Olivier Rolin est un écrivain français magnifique, auteur d'une vingtaine de romans formidables, largement traduits, mais il n'est pas assez reconnu. Ni par les jurés des prix. Ni par les lecteurs français ou belges francophones. "Par contre", me confiait-il un soir d'octobre 2010, un peu dépité devant un public bruxellois clairsemé, "quand je me rends à Anvers, je fais salle comble!" C'était dans l'Anvers d'avant, oui, mais les écrivains français y sont toujours merveilleusement bien accueillis. Olivier Rolin n'est pas le seul à me le dire régulièrement.
C'est dire si je suis enchantée qu'il reçoive aujourd'hui 18 novembre le dixième Prix du Style pour son dernier roman en date, "Le météorologue" (Seuil/Paulsen, 304 pages), ce qui lui vaudra entre autres un chèque en euros équivalent au nombre de pages du livre. Il l'obtient par neuf voix contre une à "Faux nègres" de Thierry Beinstingel (Fayard) et une au roman "Les Grands" de Sylvain Prudhomme (Gallimard/L'Arbalète).
Dans ce quatrième livre sur la Russie (après "En Russie" (Quai Voltaire, 1987, Points, 1997), "Bakou, derniers jours" (Seuil, 2010, Points, 2011) et "Sibérie" (Inculte, 2011)) , l'écrivain retrace cette fois la vie d'Alexéi Feodossévitch Vangengheim. Qui est-ce? Il fut le premier directeur du service hydro-météorologiste d'URSS et fut envoyé au goulag pour avoir donné de mauvaises prévisions. Le météorologue croupit aux îles Solovki de 1934 à 1937, avant d'être exécuté avec 1.115 autres malheureux dans le plus grand secret.
Pendant ses années de camp, et jusq'à la veille de sa mort atroce, il envoyait à sa toute jeune fille, Éléonora, des dessins, des herbiers, des devinettes. C'est la découverte de cette correspondance adressée à une enfant qu'il ne reverrait pas qui m'a décidé à enquêter sur le destin d'Alexéï Féodossévitch Vangengheim, le météorologue. Mais aussi la conviction que ces histoires d'un autre temps, d'un autre pays, ne sont pas lointaines comme on pourrait le penser: le triomphe mondial du capitalisme ne s'expliquerait pas sans la fin terrible de l'espérance révolutionnaire."
Pas d'extrait du livre "Le météorologue" sur le site des Editions du Seuil.
Pour savourer le style d'Olivier Rolin, on peut lire ici le début du superbe roman "Un chasseur de lions" (Seuil, 2008, Points, 2009). Un roman d'aventures sur un explorateur inconnu, portraitisé par Edouard Manet, qui se double d'une subtile réflexion sur le temps qui passe.

_ _ _ _

Poursuivez l'article sur le Prix du Style décerné à Olivier Rolin après sa dernière phrase. Les items ci-dessous n'ont aucun rôle dans cet exercice.

[Items d'un jeu de données]
_ _ _ _

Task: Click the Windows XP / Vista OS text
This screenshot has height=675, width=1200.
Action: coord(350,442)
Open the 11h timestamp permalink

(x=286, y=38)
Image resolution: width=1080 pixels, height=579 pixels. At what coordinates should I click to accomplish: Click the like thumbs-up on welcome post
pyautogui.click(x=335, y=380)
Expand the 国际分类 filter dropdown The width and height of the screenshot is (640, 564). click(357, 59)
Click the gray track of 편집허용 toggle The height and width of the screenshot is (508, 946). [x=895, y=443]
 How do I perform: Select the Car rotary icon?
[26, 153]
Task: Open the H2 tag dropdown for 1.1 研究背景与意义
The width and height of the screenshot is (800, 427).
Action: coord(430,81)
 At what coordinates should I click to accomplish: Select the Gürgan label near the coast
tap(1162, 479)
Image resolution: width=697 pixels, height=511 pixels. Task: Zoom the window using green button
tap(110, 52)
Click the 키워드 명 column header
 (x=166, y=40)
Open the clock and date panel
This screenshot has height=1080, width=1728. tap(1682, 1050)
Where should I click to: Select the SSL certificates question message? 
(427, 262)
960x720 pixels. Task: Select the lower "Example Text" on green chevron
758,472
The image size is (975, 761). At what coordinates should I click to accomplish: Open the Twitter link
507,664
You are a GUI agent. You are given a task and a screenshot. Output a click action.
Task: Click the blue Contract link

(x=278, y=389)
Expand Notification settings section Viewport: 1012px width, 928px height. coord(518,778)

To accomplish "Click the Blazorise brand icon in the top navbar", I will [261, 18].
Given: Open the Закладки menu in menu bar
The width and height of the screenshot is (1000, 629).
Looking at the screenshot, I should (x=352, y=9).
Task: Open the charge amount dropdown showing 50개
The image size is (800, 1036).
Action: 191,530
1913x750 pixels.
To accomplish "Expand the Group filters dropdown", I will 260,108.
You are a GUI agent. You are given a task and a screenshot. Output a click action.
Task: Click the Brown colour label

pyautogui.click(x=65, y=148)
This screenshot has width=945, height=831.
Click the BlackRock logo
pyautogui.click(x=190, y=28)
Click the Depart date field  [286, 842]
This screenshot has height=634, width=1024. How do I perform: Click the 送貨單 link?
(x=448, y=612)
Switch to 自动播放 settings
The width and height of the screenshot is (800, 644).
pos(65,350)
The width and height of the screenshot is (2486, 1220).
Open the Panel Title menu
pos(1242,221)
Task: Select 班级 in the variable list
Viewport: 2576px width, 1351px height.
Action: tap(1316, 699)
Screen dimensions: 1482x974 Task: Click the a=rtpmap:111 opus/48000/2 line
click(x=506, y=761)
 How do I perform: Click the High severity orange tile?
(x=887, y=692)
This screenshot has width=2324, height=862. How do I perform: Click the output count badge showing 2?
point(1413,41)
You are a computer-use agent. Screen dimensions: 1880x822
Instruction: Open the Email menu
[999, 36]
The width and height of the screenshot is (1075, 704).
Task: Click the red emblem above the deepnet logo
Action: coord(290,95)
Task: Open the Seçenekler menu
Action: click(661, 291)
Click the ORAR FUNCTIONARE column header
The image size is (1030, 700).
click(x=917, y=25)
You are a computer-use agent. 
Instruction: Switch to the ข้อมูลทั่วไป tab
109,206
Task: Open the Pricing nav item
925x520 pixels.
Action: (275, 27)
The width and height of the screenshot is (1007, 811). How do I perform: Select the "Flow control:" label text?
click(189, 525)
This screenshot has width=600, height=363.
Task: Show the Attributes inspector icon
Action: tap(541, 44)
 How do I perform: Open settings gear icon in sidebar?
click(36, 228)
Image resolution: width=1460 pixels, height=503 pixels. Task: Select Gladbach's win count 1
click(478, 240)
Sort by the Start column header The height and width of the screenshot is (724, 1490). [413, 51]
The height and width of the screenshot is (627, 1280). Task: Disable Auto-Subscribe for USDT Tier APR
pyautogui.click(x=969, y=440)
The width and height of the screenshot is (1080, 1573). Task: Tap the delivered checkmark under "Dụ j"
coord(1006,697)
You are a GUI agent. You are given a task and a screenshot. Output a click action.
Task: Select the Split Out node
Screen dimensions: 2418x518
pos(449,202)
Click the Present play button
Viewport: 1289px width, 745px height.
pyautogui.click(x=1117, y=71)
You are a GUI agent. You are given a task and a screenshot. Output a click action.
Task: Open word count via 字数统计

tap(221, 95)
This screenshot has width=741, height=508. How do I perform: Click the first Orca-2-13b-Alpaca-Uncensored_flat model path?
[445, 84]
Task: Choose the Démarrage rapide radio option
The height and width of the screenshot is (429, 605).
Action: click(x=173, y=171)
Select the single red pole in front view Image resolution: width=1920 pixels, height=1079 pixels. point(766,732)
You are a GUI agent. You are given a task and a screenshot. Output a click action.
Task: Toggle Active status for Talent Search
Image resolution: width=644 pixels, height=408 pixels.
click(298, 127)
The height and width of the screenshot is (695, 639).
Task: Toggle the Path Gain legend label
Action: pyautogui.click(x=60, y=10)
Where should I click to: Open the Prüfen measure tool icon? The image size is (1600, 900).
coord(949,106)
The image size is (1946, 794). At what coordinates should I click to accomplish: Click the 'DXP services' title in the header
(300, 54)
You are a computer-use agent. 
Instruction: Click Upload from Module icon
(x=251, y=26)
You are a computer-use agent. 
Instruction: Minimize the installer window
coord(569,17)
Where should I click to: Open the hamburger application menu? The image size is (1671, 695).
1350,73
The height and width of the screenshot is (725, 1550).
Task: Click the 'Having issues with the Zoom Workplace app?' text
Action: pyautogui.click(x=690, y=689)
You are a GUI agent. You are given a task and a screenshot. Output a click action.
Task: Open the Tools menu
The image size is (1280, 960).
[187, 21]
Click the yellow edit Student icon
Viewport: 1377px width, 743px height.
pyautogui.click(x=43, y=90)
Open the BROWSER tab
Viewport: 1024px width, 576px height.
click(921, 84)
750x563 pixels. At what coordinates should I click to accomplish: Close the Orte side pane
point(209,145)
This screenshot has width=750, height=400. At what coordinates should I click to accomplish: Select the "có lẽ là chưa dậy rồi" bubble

_ _ _ _

> **PRODUCTION ATTENDUE**:
Avec ce livre qui embarque son lecteur pour ne plus le lâcher, dense, romanesque, lettré et extrêmement réjouissant, Olivier Rolin réussit l'impressionnant exercice de nous intéresser à la vie d'un obscur chasseur de lions (le fauve du tableau mesure "quatre mètres quarante du mufle au bout de la queue") de la fin du XIXe siècle, "chasseur de gaffes", inventeur d'une "balle explosible", équipé d'une "poudrière de voyage". Il nous entrouvre des portes sur la manière dont vivaient Manet ("un habitué des insultes, il ne cherche pas à choquer, pourtant, seulement à peindre ce qu'il voit"), les autres peintres de l'époque, les artistes d'autres disciplines, le bon peuple de Paris, le racontant tellement bien qu'on ne peut que se rendre compte qu'on n'en savait fichtre rien. Un passé qu'il éclaire de constants va-et-vient avec le présent, le sien, le nôtre.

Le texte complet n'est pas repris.